Task prompt:
From the records below, transcribe exactly the lines that begin at the line with "The width and height of the screenshot is (625, 511)." and end at the line with "Task: Click the 317 impressions value", both included.
-=-=-=-=-
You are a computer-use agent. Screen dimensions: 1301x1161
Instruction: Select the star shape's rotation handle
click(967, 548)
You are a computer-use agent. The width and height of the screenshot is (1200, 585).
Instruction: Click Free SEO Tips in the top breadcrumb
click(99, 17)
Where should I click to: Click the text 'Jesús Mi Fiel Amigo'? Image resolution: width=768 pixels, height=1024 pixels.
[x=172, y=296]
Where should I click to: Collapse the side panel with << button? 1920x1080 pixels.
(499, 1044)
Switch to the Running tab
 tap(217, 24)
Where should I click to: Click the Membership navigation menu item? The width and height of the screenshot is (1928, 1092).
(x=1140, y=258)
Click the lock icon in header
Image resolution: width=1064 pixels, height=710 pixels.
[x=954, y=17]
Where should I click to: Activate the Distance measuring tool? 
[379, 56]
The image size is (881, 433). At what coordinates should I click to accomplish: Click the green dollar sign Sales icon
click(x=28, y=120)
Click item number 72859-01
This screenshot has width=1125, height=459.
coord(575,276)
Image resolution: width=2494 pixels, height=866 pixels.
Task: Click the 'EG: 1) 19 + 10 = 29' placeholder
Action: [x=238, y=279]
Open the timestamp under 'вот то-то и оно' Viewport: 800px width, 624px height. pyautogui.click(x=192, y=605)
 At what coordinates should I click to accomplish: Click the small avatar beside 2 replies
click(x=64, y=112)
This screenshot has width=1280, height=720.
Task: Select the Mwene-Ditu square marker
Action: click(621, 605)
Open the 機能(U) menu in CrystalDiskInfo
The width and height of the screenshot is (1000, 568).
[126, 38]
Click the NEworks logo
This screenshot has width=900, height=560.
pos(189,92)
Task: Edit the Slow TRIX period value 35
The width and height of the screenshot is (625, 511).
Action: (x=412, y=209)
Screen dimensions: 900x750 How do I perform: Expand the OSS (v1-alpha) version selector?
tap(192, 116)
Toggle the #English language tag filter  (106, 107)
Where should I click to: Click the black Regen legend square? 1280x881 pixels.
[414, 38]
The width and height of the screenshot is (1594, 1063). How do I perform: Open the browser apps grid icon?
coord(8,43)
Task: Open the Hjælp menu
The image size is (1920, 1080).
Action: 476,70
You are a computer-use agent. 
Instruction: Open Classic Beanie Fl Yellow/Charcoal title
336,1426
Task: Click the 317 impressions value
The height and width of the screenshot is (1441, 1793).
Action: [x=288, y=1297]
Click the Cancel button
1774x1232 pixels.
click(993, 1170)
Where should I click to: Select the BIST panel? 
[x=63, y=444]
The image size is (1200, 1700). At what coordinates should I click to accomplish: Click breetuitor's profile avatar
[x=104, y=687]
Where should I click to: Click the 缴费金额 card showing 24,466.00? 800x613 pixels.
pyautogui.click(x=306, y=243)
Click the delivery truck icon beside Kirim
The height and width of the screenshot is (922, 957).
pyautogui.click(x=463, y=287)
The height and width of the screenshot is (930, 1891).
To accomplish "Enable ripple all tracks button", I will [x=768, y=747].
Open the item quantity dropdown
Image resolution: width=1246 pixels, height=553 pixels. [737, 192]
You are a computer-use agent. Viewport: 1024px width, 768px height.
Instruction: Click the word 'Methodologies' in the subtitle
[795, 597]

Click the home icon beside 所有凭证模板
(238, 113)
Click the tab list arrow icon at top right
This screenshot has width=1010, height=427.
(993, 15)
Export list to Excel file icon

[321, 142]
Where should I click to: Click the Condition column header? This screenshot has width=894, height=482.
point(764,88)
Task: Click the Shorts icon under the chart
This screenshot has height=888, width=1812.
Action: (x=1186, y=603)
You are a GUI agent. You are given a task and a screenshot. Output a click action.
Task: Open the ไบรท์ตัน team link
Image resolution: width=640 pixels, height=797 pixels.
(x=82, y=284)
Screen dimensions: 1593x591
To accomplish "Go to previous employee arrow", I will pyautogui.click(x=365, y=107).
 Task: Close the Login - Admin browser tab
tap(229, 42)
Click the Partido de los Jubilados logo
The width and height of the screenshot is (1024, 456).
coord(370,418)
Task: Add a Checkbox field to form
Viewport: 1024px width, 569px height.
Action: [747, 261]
-=-=-=-=-
Written solution:
The width and height of the screenshot is (625, 511).
Action: (x=412, y=209)
Screen dimensions: 900x750 How do I perform: Expand the OSS (v1-alpha) version selector?
tap(192, 116)
Toggle the #English language tag filter  (106, 107)
Where should I click to: Click the black Regen legend square? 1280x881 pixels.
[414, 38]
The width and height of the screenshot is (1594, 1063). How do I perform: Open the browser apps grid icon?
coord(8,43)
Task: Open the Hjælp menu
The image size is (1920, 1080).
Action: 476,70
You are a computer-use agent. 
Instruction: Open Classic Beanie Fl Yellow/Charcoal title
336,1426
Task: Click the 317 impressions value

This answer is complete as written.